(Given records):
──────────────────────────────
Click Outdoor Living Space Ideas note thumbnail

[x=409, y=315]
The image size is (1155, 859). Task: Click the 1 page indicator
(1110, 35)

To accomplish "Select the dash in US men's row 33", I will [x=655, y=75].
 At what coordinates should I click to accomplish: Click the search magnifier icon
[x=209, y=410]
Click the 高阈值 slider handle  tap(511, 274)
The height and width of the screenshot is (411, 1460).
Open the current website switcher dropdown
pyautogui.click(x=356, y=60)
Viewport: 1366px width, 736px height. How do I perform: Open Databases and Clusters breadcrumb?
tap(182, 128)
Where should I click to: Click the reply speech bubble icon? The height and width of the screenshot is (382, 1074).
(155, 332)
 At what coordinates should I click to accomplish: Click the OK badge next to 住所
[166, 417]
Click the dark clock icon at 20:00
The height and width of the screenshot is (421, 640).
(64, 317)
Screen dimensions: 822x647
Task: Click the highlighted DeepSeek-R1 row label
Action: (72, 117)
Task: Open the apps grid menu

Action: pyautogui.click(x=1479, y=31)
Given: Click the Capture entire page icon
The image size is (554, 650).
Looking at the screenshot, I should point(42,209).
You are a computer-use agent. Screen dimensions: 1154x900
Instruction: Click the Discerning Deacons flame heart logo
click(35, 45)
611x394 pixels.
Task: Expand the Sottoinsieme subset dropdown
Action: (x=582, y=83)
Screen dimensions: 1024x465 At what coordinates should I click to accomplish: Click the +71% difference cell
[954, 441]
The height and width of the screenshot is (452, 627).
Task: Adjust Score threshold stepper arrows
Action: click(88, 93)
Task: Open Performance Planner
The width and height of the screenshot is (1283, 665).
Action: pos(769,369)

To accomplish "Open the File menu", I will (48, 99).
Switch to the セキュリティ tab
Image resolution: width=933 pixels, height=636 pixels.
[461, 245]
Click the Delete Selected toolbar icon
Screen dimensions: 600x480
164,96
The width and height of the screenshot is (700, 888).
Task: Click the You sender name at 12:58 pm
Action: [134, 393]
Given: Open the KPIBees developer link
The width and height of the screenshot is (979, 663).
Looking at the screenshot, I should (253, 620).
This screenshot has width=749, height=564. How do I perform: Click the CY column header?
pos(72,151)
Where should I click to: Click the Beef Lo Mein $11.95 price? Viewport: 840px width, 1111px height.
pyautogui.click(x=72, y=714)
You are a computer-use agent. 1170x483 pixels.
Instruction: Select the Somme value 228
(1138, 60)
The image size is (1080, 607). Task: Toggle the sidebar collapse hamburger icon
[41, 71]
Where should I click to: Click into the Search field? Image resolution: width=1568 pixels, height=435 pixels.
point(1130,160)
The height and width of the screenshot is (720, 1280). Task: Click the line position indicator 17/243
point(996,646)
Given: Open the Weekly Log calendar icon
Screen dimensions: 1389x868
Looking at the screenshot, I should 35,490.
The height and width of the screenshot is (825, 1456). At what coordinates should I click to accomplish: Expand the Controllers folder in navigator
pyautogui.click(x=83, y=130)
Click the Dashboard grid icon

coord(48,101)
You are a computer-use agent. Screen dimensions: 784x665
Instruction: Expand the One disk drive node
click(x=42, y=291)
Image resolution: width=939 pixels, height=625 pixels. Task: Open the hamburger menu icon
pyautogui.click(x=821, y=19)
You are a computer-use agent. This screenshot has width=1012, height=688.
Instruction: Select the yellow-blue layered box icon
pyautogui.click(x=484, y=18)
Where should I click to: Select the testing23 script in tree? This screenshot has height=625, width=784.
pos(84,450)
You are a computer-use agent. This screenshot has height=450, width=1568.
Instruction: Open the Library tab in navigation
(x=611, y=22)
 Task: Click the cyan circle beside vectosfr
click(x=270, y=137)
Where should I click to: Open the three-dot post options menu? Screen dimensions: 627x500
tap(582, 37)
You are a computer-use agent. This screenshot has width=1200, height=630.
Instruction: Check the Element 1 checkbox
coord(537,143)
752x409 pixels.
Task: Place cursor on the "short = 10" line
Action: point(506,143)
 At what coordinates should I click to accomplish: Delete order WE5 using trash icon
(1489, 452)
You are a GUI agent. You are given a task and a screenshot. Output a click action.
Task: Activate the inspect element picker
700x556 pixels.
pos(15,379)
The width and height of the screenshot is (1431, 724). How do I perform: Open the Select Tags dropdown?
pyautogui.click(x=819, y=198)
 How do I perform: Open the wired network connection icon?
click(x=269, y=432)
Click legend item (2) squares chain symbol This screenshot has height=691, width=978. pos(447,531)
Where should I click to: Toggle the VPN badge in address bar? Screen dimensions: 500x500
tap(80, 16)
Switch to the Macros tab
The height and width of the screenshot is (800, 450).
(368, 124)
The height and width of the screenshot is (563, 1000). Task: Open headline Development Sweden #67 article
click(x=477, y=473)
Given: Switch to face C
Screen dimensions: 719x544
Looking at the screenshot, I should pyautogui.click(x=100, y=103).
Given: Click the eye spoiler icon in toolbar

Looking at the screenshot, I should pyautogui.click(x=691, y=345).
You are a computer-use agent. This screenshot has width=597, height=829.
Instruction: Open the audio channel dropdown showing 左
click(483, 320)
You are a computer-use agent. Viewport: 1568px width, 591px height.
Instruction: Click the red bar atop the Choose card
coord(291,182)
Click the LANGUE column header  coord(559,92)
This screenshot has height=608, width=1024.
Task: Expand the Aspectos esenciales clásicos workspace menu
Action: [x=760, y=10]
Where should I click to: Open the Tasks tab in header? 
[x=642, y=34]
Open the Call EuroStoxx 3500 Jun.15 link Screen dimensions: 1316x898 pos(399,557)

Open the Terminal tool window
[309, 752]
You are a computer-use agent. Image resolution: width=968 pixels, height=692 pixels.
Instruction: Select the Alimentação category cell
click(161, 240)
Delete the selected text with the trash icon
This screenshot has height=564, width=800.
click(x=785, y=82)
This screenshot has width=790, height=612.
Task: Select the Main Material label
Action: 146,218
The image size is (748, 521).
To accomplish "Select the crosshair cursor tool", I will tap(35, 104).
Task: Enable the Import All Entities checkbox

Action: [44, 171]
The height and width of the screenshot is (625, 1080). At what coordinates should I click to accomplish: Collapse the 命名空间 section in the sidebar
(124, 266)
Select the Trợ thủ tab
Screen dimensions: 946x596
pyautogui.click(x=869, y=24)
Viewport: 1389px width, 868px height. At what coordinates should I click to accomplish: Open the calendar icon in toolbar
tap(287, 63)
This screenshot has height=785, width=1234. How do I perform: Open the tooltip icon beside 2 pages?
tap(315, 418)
──────────────────────────────
(What is being asked):
From the records above, copy out the line with "The width and height of the screenshot is (1431, 724).", the line with "You are a computer-use agent. Image", and every line between them, word for word.

(Task response):
The width and height of the screenshot is (1431, 724). How do I perform: Open the Select Tags dropdown?
pyautogui.click(x=819, y=198)
 How do I perform: Open the wired network connection icon?
click(x=269, y=432)
Click legend item (2) squares chain symbol This screenshot has height=691, width=978. pos(447,531)
Where should I click to: Toggle the VPN badge in address bar? Screen dimensions: 500x500
tap(80, 16)
Switch to the Macros tab
The height and width of the screenshot is (800, 450).
(368, 124)
The height and width of the screenshot is (563, 1000). Task: Open headline Development Sweden #67 article
click(x=477, y=473)
Given: Switch to face C
Screen dimensions: 719x544
Looking at the screenshot, I should pyautogui.click(x=100, y=103).
Given: Click the eye spoiler icon in toolbar

Looking at the screenshot, I should pyautogui.click(x=691, y=345).
You are a computer-use agent. This screenshot has width=597, height=829.
Instruction: Open the audio channel dropdown showing 左
click(483, 320)
You are a computer-use agent. Viewport: 1568px width, 591px height.
Instruction: Click the red bar atop the Choose card
coord(291,182)
Click the LANGUE column header  coord(559,92)
This screenshot has height=608, width=1024.
Task: Expand the Aspectos esenciales clásicos workspace menu
Action: [x=760, y=10]
Where should I click to: Open the Tasks tab in header? 
[x=642, y=34]
Open the Call EuroStoxx 3500 Jun.15 link Screen dimensions: 1316x898 pos(399,557)

Open the Terminal tool window
[309, 752]
You are a computer-use agent. Image resolution: width=968 pixels, height=692 pixels.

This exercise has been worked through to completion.